Lincoln Center. Photo: Brittany Petronella
It’s go big or go home in Manhattan, the City’s urban core. Here’s where you’ll find the neon-lit electricity of Times Square; flagship stores, hotels and eateries; and, reopening later this year, the best in Broadway entertainment. It’s brash, it’s loud, it’s sensory overload—and it’s unapologetically New York.
Get a whole new perspective on the City by seeing it from a different vantage point.
One World Observatory. Photo: Chad Kraus
Located on the top three floors of the tallest building in the Western Hemisphere, One World Trade Center, One World Observatory delivers the experience— and views—of a lifetime. One World Observatory has five elevators that ascend to the 102nd floor in 47 seconds. Immersive LED technology in each cab shows a virtual time-lapse that recreates the development of New York City’s skyline from the 1500s to the present day.
See your place of origin added to the registry of guests (over 10 million visitors and climbing) at the Global Welcome Center. The dazzling data is presented on the largest curved indoor LED in the world. Step in closer and you’ll become part of the show.
The Horizon Grid, a three-minute multimedia spectacular, showcases 400 years of history—from the arrival of Henry Hudson to the rise of the World Trade Center. It’s powered by 145 screens with an original music score. And after all the excitement, guests can stop by ONE Dine for a cocktail, a quick bite, or make reservations for a gourmet meal.

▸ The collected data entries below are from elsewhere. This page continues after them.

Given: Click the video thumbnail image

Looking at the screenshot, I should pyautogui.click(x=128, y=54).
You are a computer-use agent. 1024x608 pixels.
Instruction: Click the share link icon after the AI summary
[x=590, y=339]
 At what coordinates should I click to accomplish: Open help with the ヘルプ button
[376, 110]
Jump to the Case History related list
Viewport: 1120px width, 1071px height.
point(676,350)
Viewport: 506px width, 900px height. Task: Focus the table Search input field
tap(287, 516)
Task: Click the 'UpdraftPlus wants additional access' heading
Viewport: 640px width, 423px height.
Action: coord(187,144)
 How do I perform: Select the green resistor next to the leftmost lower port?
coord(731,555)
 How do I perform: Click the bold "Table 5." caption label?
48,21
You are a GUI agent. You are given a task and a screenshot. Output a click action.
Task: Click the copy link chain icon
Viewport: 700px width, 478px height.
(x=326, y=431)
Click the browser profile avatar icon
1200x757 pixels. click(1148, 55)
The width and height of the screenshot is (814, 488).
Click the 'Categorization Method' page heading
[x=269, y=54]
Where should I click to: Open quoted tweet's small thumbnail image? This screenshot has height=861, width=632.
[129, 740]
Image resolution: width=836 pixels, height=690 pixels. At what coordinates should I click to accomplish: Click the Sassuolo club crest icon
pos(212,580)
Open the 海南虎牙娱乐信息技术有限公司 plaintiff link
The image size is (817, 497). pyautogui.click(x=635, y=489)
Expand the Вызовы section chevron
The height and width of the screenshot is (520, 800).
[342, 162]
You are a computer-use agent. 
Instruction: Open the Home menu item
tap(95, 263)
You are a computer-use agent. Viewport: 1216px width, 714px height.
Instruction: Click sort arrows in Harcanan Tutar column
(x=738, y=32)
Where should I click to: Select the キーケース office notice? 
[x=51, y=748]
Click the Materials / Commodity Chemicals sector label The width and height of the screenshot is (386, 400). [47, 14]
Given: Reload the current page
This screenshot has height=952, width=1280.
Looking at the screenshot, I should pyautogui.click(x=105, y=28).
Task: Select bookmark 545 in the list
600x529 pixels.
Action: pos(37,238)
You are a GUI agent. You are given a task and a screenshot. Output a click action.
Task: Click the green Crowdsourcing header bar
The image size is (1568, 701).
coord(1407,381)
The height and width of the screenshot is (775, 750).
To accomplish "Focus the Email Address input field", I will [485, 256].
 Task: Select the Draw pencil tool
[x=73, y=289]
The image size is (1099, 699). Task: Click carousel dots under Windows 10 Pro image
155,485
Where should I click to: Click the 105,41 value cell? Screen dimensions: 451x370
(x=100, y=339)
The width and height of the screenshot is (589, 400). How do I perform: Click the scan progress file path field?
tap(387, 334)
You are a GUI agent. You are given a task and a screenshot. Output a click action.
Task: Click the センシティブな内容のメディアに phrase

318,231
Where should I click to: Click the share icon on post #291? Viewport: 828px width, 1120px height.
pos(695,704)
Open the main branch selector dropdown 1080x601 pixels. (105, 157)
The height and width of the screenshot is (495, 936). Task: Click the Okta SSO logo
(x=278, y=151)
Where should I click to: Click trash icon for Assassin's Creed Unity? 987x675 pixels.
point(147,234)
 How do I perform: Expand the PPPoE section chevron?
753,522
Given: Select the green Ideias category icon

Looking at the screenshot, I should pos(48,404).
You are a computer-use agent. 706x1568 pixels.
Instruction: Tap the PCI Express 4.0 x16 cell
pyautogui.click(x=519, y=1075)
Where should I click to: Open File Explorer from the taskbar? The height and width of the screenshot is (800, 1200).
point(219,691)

Top of the Rock. Photo: Jen Davis
Head to the Top of the Rock for unparalleled 360-degree views of the City from its three indoor and outdoor viewing decks. The 70th-floor open-air roof deck is the perfect spot for taking pictures of the downtown skyscrapers, the Empire State Building, Central Park and more. You’ll find it all at Rockefeller Center, which has so much to do and see. It’s currently open from 10am to 10pm.
The Empire State Building in Midtown has two observation decks: the classic, open-air platform on the 86th floor made famous by countless movies and an enclosed one on the 102nd floor. Visit Edge in Hudson Yards for a cutting-edge (pun intended) experience with indoor and outdoor sky decks, outward-facing walls and the Glass Floor, which looks straight down 100 stories to the street below.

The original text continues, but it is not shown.